● Text passage:
As the media industry navigates COVID-19 and its greatest period of upheaval in modern memory, having the right data to understand if your ad will command consumer attention has never been more critical. The increasing rate of media consumption during the pandemic has been game-changing for marketers, but how can an ad creative break free from the volume of content, especially when reaching and connecting with the consumer is more difficult than ever? In fact prior to COVID-19, 40% of demographic targeting did not reach the intended audience, 50% of impressions were not viewable and 20% of campaigns were not noticed.
The solution is a strong ad creative. A strong creative is four times more important than your media plan when it comes to generating sales, and it’s five times more important than targeting when it comes to determining whether your ad will be seen.
Real-world environment testing of ad creatives allow marketers to determine if the campaign is:
- Likable: Do consumers like the ad and how do they react?
- Engaging: Does the ad creative tell consumers something new and do they want to find out more?
- Identifiable: Is it clear who the ad is for?
- Clear: How would consumers describe the ad? Does the ad communicate the campaign message well?
- Memorable: Can consumers recall your ad?
- At an optimal frequency: What is the right frequency of exposure to maximise your advertising dollars?
Advertising activity around COVID-19 has increased rapidly – of all monitored ads that mentioned COVID-19 during Q1 2020, around 90% occurred in the last three weeks of March, with more occurring each week in April. Multiple European markets including Germany, UK, Italy and Spain are leading the charge, particularly through finance, telecoms and supermarket ads.
But how best to cut through the noise of COVID-19 ads and create something truly worthwhile? Authenticity – right now the most important thing is to build the voice of your brand by showing empathy, and sharing how your brand is supporting the communities it’s based in. The most effective ads are created tastefully and share one of five common trends we are seeing around the world.
Personifying the mentality that it will take a community to overcome this pandemic, many brands are putting their money where their mouth is and showing how they are doing their part. For example, Unilever has committed to donating €100 million worth of hand sanitiser, soap, bleach and food in its Dove Instagram campaign. Elsewhere, Budweiser also pledged to donate $5 million of its sports spending toward partnerships with the Red Cross, including the repurposing of stadiums as blood donation centres, communicated via U.S. TV activity.

● Parts of the exercise:
(1) From the article on ad creatives during COVID-19, quote the stretch from "- Engaging: Does" through "recall your ad?".
(2) Name every quality that the article on ad creatives during COVID-19 says real-world testing lets marketers check a campaign for.
(3) Write the next part of the article on ad creatives during COVID-19, continuing from where it stops.

(Collected data entries)
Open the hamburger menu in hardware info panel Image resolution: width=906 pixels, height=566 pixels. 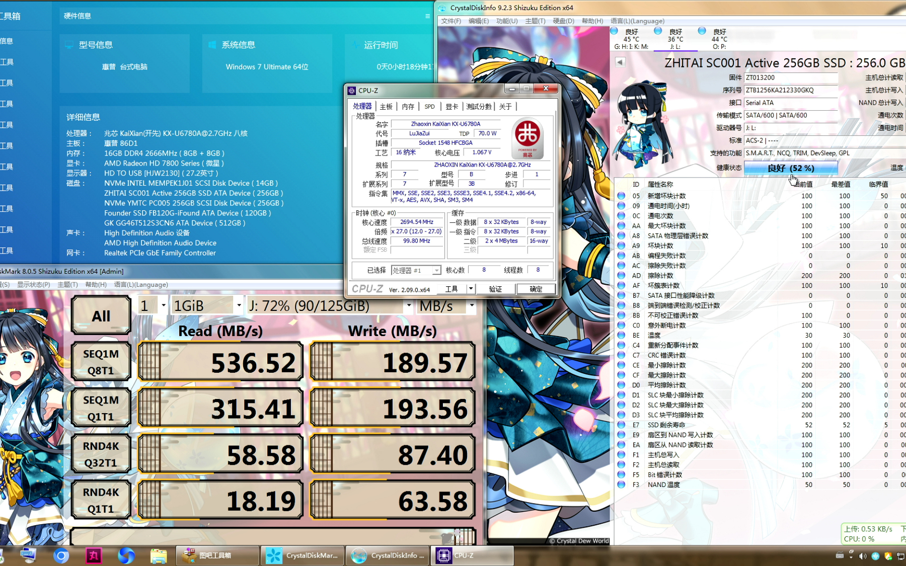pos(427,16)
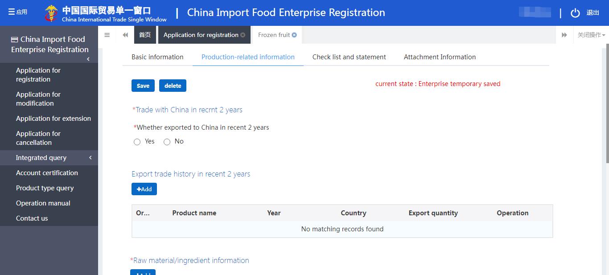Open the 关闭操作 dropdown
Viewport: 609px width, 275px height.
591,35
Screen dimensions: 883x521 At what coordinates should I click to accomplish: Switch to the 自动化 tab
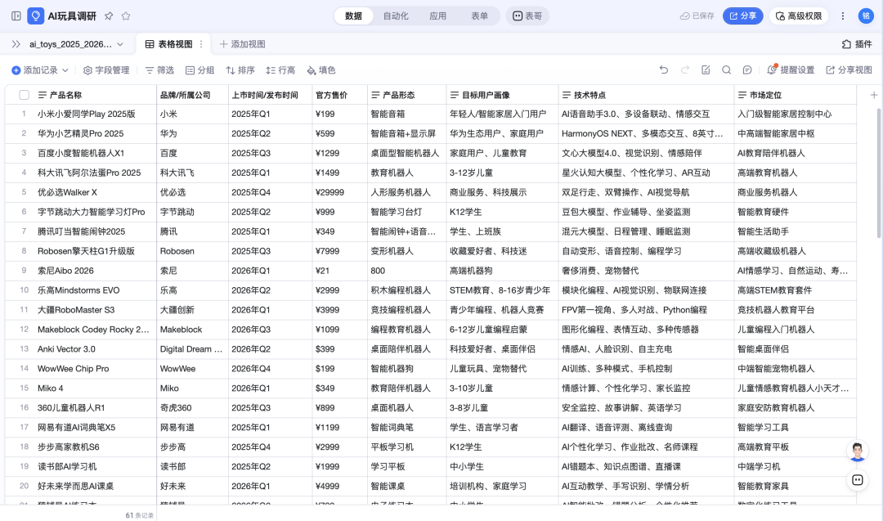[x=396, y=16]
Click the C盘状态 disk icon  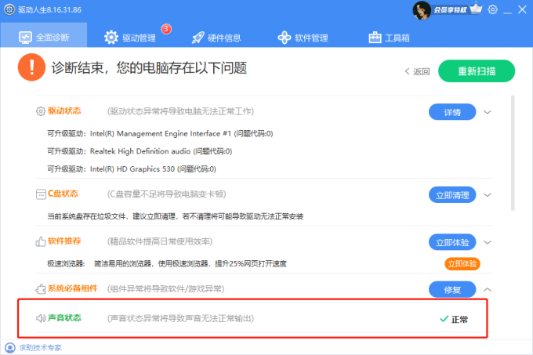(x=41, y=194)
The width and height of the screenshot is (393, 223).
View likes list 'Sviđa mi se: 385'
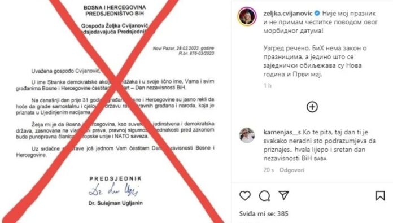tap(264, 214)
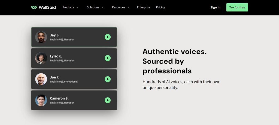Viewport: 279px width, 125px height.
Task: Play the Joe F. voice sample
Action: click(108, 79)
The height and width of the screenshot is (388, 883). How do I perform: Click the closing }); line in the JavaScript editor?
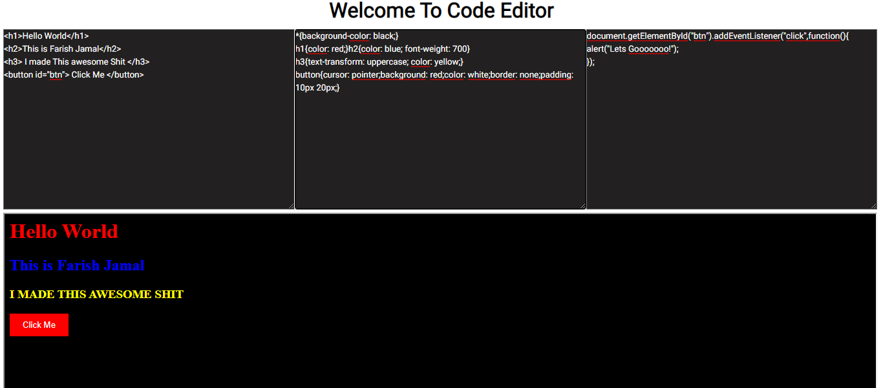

● Set of answers:
(1)
- Engaging: Does the ad creative tell consumers something new and do they want to find out more?
- Identifiable: Is it clear who the ad is for?
- Clear: How would consumers describe the ad? Does the ad communicate the campaign message well?
- Memorable: Can consumers recall your ad?

(2) Likable, Engaging, Identifiable, Clear, Memorable, and At an optimal frequency

(3)
Supporting health institutions and workers
All over the world, there is unwavering gratitude to those who work in health care, often putting their own lives in danger to support the sick. In the U.K., food restaurants (such as McDonald’s, Domino’s Pizza and Burger King) and transportation firms (including Uber, Gett and Europcar) have shown National Health Service (NHS) support by donating goods or services or simply sharing a thank you message. The trend is also seen globally – in China, electric car manufacturer BYD is making face masks for health care professionals, while in France, Louis Vuitton has updated its production lines to help manufacture hand sanitizer rather than luxury products, in a bid to help ease the strain put on the sector.
Brands doing their part to encourage social distancing
Social distancing is onerous mentally, but critical to stopping the spread – brands around the world are helping to communicate and reinforce governmental messages around the importance of keeping distant. The most immediate visual application of this has been an update of logos and livery (an eye-catching if relatively commitment-free tactic), but brands are also ploughing investment into ATL campaigns reiterating key distancing measures and emphasising their importance.
Making the most out of a bad situation
The very nature of self-isolation has meant that brands in certain categories have found themselves at a bittersweet advantage. COVID-19 has seen an influx of consumers using food delivery services, and brands like Pick n Pay in South Africa are using consumer-fronted communications to share a philanthropic note on the importance of not over-ordering. Meanwhile, DoorDash in the U.S. featured a similar strategy to remind consumers to support local businesses.
Security and flexibility
In an effort to provide customers with some financial stability during the COVID-19 crisis, financial institutions have introduced greater flexibility when it comes to repayments and borrowing. Initiatives to support business and personal banking customers include an interest-free “buffer” overdraft, mortgage payment holidays, higher contactless limits and lower interest rates on business loans. While these particular tools are specific to finance, the ability to offer security and flexibility is relevant to all.